Set out the stretch of the data from the line containing "Click the Funding account ****1234 button" through the end of the data as a JSON list of strings, one string per line, omitting blank lines and leaving out the pictures.

Screen-element location data
## begin

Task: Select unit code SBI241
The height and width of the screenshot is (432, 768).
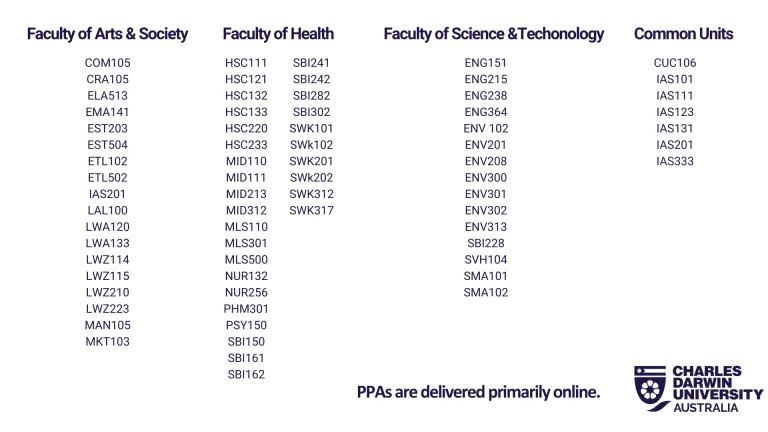Action: pos(312,63)
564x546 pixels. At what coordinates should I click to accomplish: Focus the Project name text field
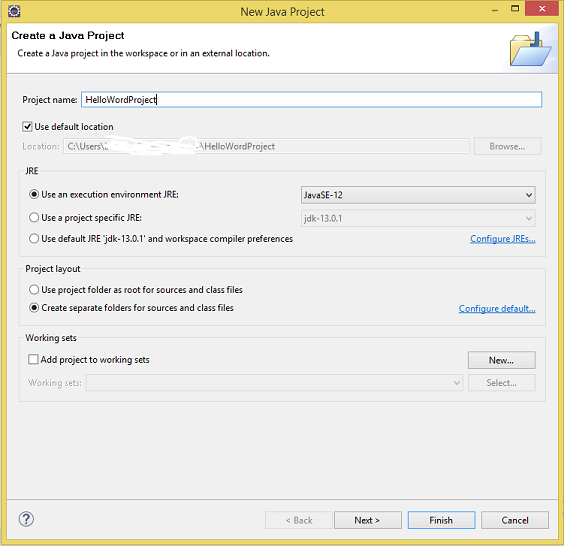tap(311, 100)
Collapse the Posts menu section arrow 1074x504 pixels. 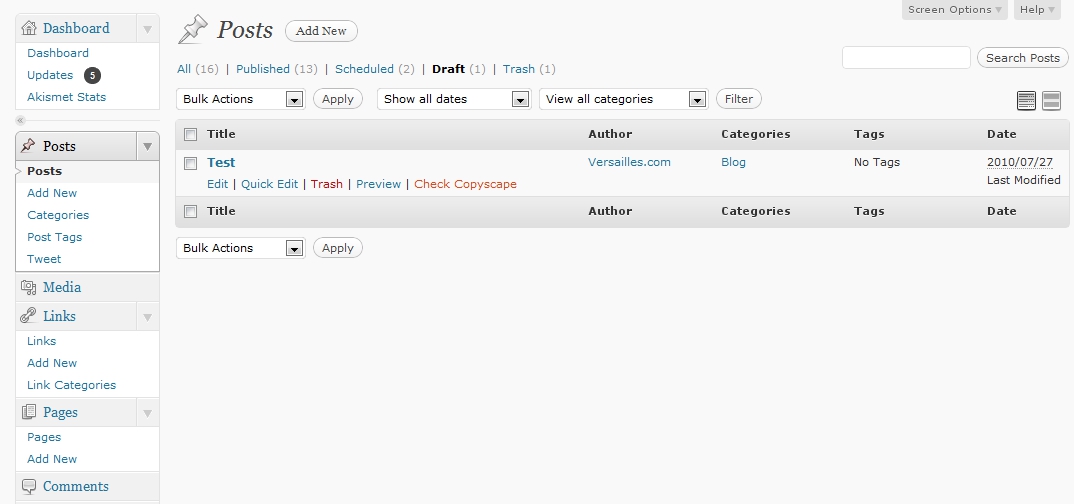click(147, 146)
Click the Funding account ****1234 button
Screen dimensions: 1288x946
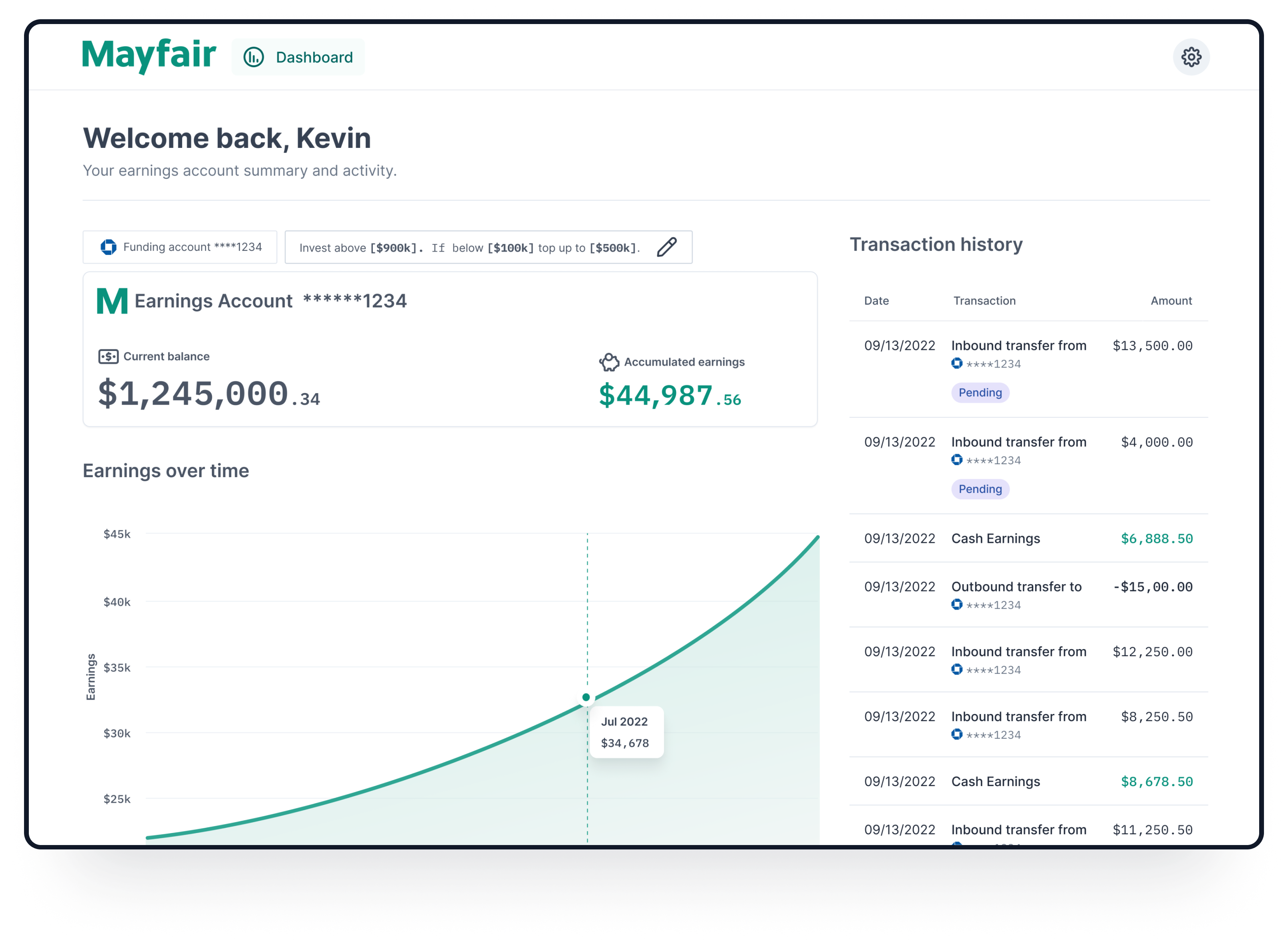180,247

## end

#### [Answer in full]
[
  "Click the Funding account ****1234 button",
  "Screen dimensions: 1288x946",
  "180,247"
]